French political association

Rally the Centrists (Rassembler les centristes) is a French political association founded on July 16, 2008 by Jean Arthuis, a centrist Senator of Mayenne. The association unites elected officials and activists of centrist political ideology, most of which used to be members of the Union for French Democracy (UDF). The association's goal is to prepare the creation of a new centrist political party which would unite all the centrist forces, currently divided between parties such as the Democratic Movement, New Centre, Radical Party, Civic Alliance for Democracy in Europe.

==Creation==

Upon the dissolution of the UDF into the MoDem in 2007, a number of UDF officials, including Arthuis, were skeptical about the new party. However, they at first joined the MoDem, participating in the Villepinte Congress, but they later distanced themselves from the independent strategy of the MoDem's President François Bayrou. This came to a climax following the MoDem's poor showing in the municipal and cantonal elections in March 2008.

On May 21, 2008, Arthuis and Thierry Cornillet (MoDem MEP who has since joined the Radical Party) published a petition signed by 17 Centrist Union Senators, one deputy and four MEPs.

==Members==

Since the organization is not a political party, signatories may opt to remain members of their respective parties.

- Senators: Nicolas About (MoDem), Jean Arthuis, Claude Biwer (NC), Jean Boyer (NC), Marcel Deneux, Yves Détraigne (MoDem), Muguette Dini, Françoise Férat (MoDem), Christian Gaudin, Adrien Giraud (MoDem), Joseph Kergueris, Jean-Claude Merceron, Catherine Morin-Desailly (NC), Philippe Nogrix (former Senator), Anne-Marie Payet, André Vallet (former Senator), François Zocchetto
- Deputies: Thierry Benoit
- MEPs: Thierry Cornillet (ex-MoDem-Radical); Jean-Marie Cavada, Claire Gibault, Janelly Fourtou (ACDE)

Michel Mercier, former President of the Centrist Union group and now Minister of Agriculture, was also a signatory.
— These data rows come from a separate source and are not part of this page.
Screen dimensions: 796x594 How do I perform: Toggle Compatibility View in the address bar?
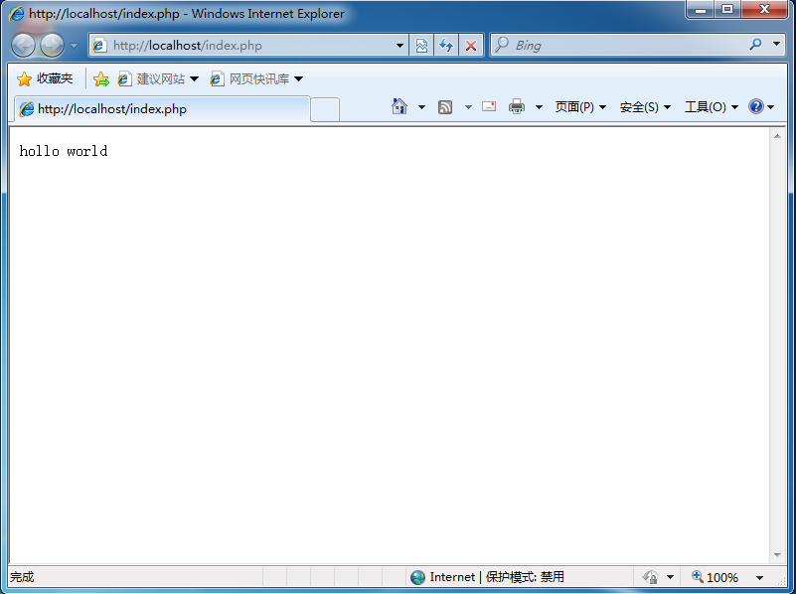point(422,46)
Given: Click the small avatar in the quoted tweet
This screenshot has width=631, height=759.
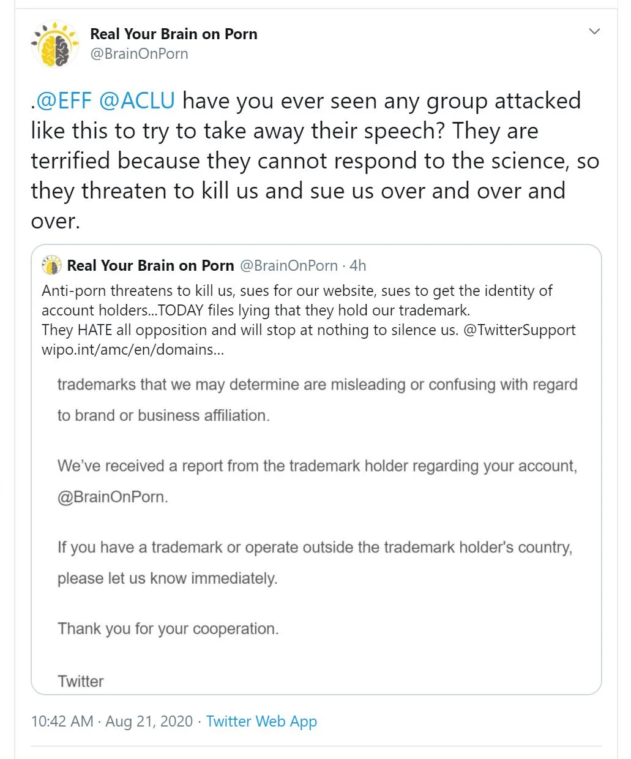Looking at the screenshot, I should (x=52, y=265).
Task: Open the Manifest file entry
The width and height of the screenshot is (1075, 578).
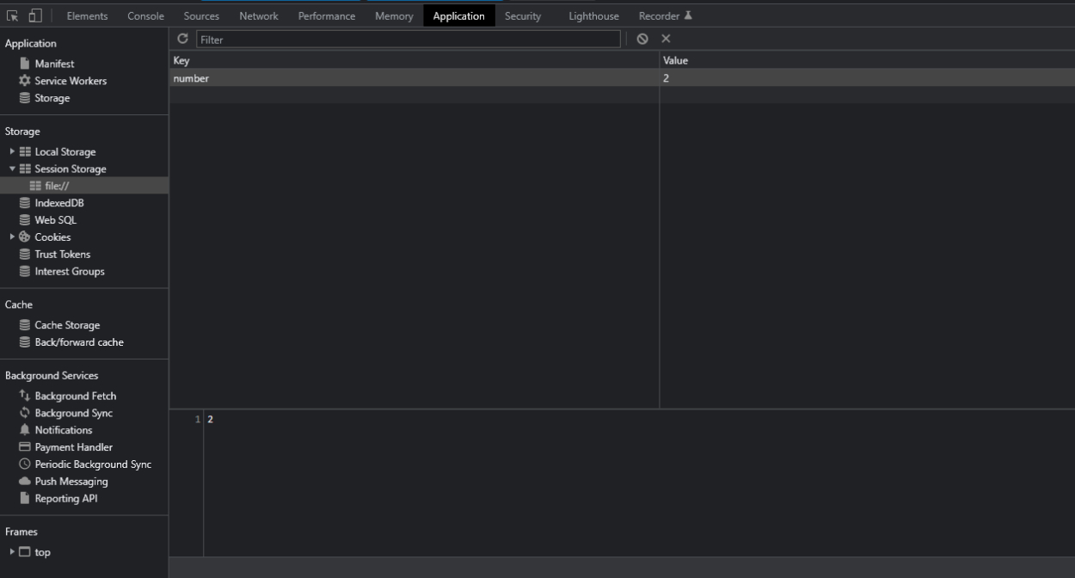Action: click(53, 64)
According to Laurent de Boissieu, a political journalist, as of April 16, 2009, the organization included 16 Senators; of which 6 were members of the MoDem, 4 of the NC and 6 were members of neither of these parties.

==Evolution into a political party==

On January 31, 2009, at the association's executive team meeting, the members re-affirmed their desire to transform the association into a political party.
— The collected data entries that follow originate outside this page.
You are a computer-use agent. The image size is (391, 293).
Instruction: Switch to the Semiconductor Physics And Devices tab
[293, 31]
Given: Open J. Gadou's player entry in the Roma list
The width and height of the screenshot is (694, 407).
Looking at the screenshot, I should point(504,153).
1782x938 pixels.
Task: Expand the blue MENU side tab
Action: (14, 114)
The newspaper Ouest France said on April 7, 2009 said that Arthuis wanted to run candidates in upcoming regional, cantonal and Senate elections. In a May 2009 by-election in the canton of Poissy-Sud, the organization ran a candidate who obtained 2.93% of the vote, last place.

Finally, the Centrist Alliance emerged as a political party on June 27, 2009. It has, however, been slow to get off the ground.